During this inspection, we found that the provider had made some improvements to safe care and treatment. Risks to people's health and well-being were identified and a plan was in place to manage those risks appropriately. Staff had access to this information and they were able to reduce the recurrence of the identified risk. Risk assessments were reviewed regularly when there was a change in people’s needs.
Care plans were based on the needs identified within the assessment, however we found three care plans did not have a dementia specific care plan in place, and therefore it did not reflect the current needs of these three people.
People had access to activities, however we received mixed feedback with regards to the activities provided. People were not always protected from social isolation. The range of activities available were not always appropriate or stimulating for people.
At the last inspection we found individual plans to support people in an emergency had been formulated on their admission to the home but had not been reviewed since. At this inspection we found people had a personal evacuation plan that reflected their current level of mobility. However, we found the service was not undertaking regular fire drills, to ensure staff were fully prepared in an emergency, such as a fire.

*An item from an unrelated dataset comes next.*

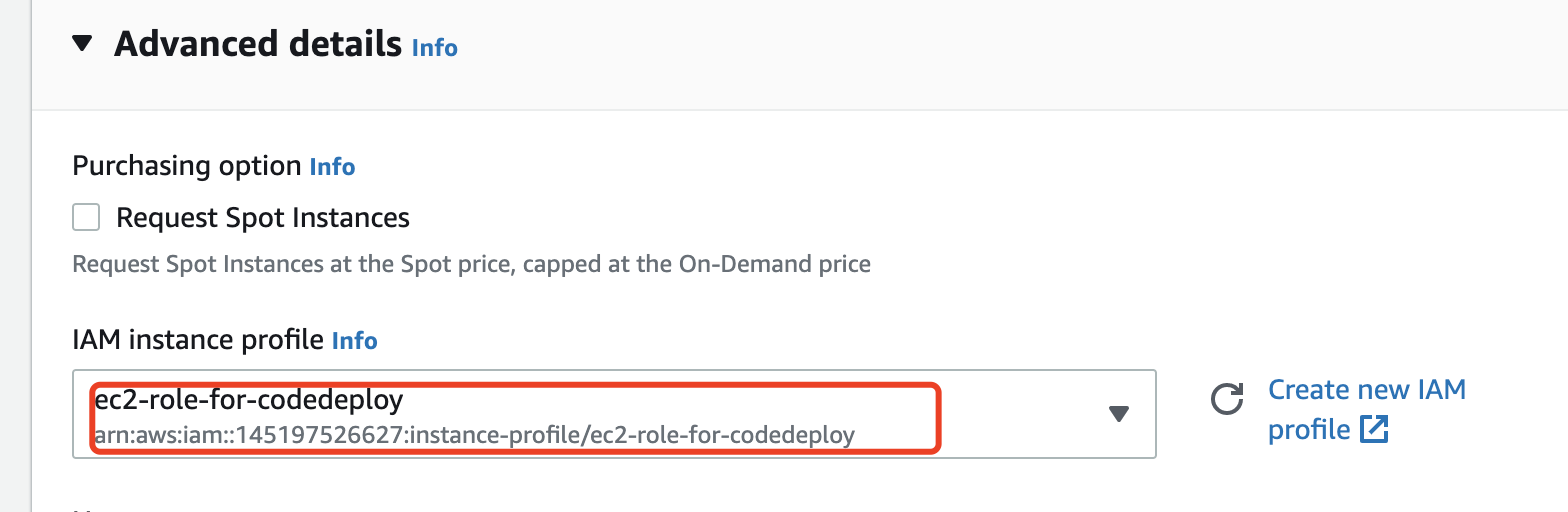This screenshot has height=512, width=1568.
Task: Open the Create new IAM profile link
Action: point(1367,409)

We found staff were recruited safely. Suitable checks were made to ensure people recruited were of good character and had appropriate experience and qualifications.
We reviewed the information and support available to ensure people received adequate nutrition and hydration. We found records were held as required to support people at risk of not receiving enough nutrition and hydration. We found advice given by specialist teams including GPs and dieticians were followed. Records in relation to monitoring people’s intake of food and fluids were completed when required.
Staff had received appropriate training, supervision, and appraisals to support them in their roles. Staff, with the support of their line manager, identified their professional needs and development and took action to achieve them, although we noted supervisions did not happen as often as stated in the provider’s policy.
People told us they knew how to complain if they were unhappy and records showed the service responded appropriately to complaints they had received. One relative commented that the service did not respond appropriately to their complaint; the area manager arranged a meeting with this person shortly after to discuss their complaint.
We found that the home was properly maintained to ensure people's safety was not compromised, however we found two carpets within the home that were heavily stained and threadbare. These carpets had been identified during a number of home audits, but had not yet been replaced.
Staff sought consent to care from people they supported. Staff were aware of the principles of the Mental Capacity Act 2005 (MCA) and Deprivation of Liberty Safeguards (DoLS) and how to support people effectively, however we found some of the staff were not aware of the people living at the home who were subject to a DoLS.
The environment had some adaptations for people living with dementia.
Staff maintained people’s dignity, and respected their privacy. Care records were kept confidentially.
Staff expressed confidence in the management team and in each other. There were regular staff meetings where staff could contribute their views.
We found four breaches of the Health and Social Care Act 2008 (Regulated Activities) Regulations 2014. You can see what action we told the provider to take at the back of the full version of this report.